TEMPO.CO, Jakarta - Mahkamah Kehormatan Dewan Dewan Perwakilan Rakyat atau MKD DPR mengundang Pemimpin Redaksi Tempo Setri Yasra untuk memberikan keterangan atas salah satu laporan jurnalistik ihwal dugaan suap anggota DPR dalam kasus kuota haji pada hari ini Senin, 29 Juli 2024. Tempo tidak memenuhi undangan itu dan memilih untuk meminta pendapat Dewan Pers.
Wakil Pemimpin Redaksi Tempo Bagja Hidayat mengapresiasi undangan tersebut. Namun, dia menyebut redaksinya memutuskan tidak akan menghadiri pemanggilan MKD DPR.
"Terima kasih telah memakai pemberitaan media massa sebagai rujukan dalam membuat kebijakan atau menindaklanjuti perkara yang menjadi perhatian publik," kata Bagja dalam keterangan tertulisnya, Senin, 29 Juli 2024.
Bagja menjelaskan bahwa Tempo mematuhi Pedoman Dewan Pers tentang Penerapan Hak Tolak dan Pertanggungajawaban Hukum dalam Perkara Jurnalistik. Alih-alih memenuhi panggilan MKD DPR, Tempo tengah mengajukan permohonan ke Dewan Pers perihal undangan itu.

-*-*-

Permintaan 1 :: Sebutkan semua lembaga selain Tempo yang disebut dalam berita tentang undangan MKD DPR kepada Tempo.
Permintaan 2 :: Tulis kembali bagian berita tentang undangan MKD DPR kepada Tempo mulai dari "Wakil Pemimpin Redaksi" sampai "tertulisnya, Senin, 29 Juli 2024.", dan ganti "pemberitaan media massa" dengan "liputan media massa".

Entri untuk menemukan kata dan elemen
-*-*-

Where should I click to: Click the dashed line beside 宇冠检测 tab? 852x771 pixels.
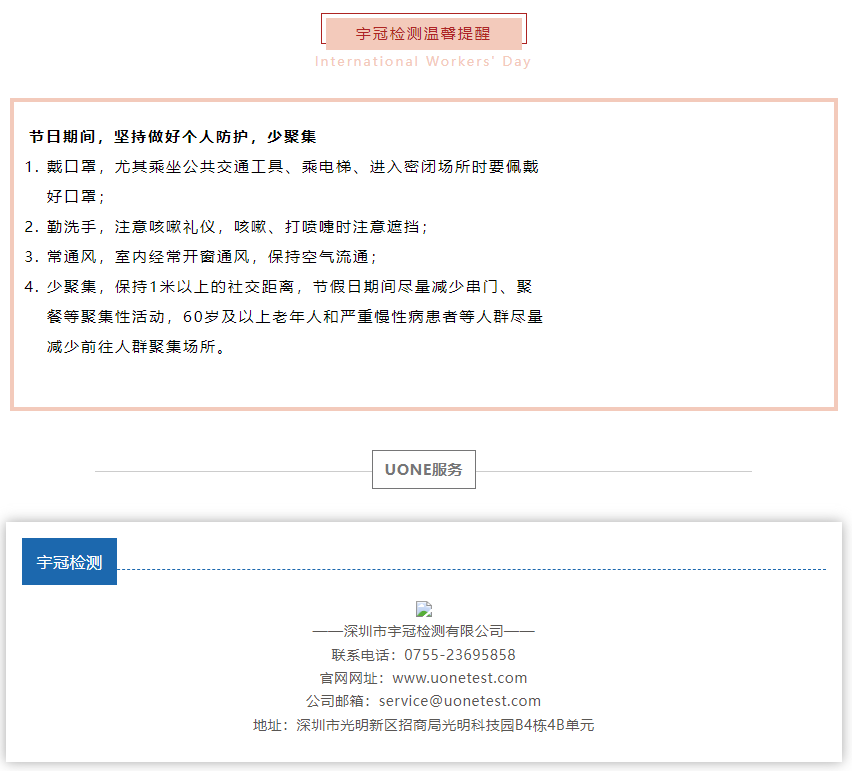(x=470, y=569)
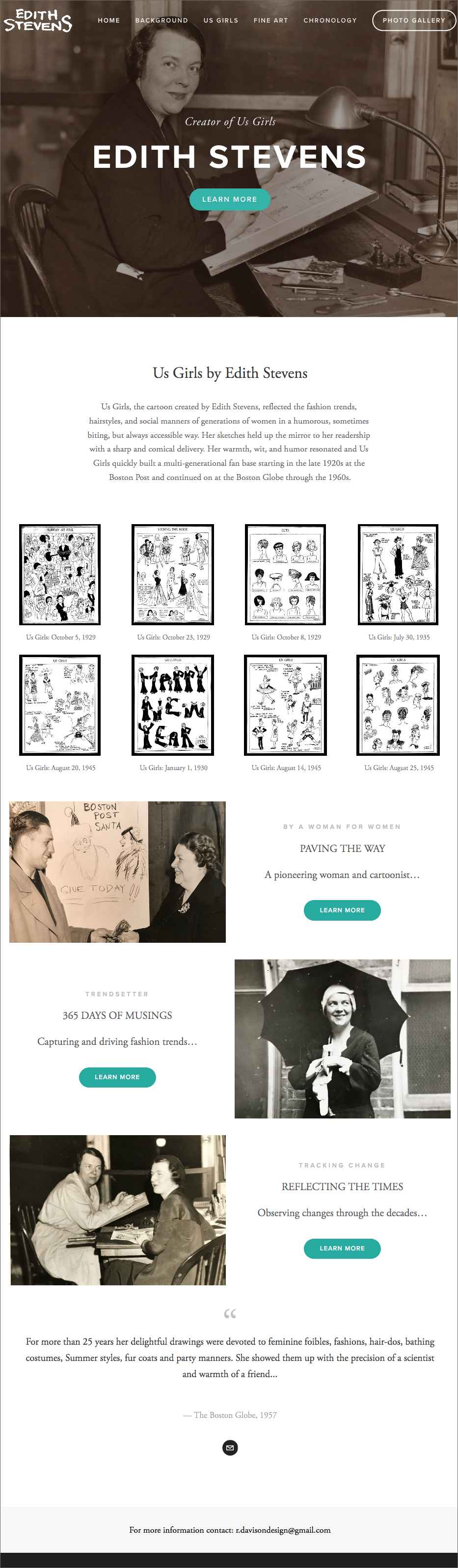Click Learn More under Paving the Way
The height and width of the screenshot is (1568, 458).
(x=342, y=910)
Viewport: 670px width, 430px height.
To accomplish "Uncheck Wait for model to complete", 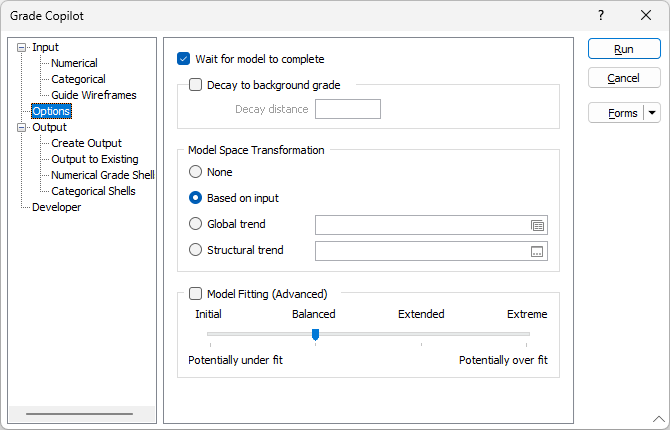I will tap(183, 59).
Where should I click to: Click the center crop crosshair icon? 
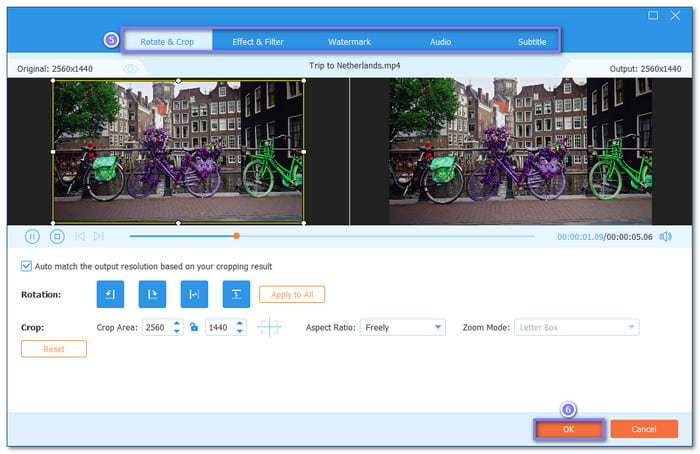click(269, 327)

-*-*-

Jawaban lengkap 1 :: Mahkamah Kehormatan Dewan (MKD), Dewan Perwakilan Rakyat (DPR), dan Dewan Pers.

Jawaban lengkap 2 ::
Wakil Pemimpin Redaksi Tempo Bagja Hidayat mengapresiasi undangan tersebut. Namun, dia menyebut redaksinya memutuskan tidak akan menghadiri pemanggilan MKD DPR.
"Terima kasih telah memakai liputan media massa sebagai rujukan dalam membuat kebijakan atau menindaklanjuti perkara yang menjadi perhatian publik," kata Bagja dalam keterangan tertulisnya, Senin, 29 Juli 2024.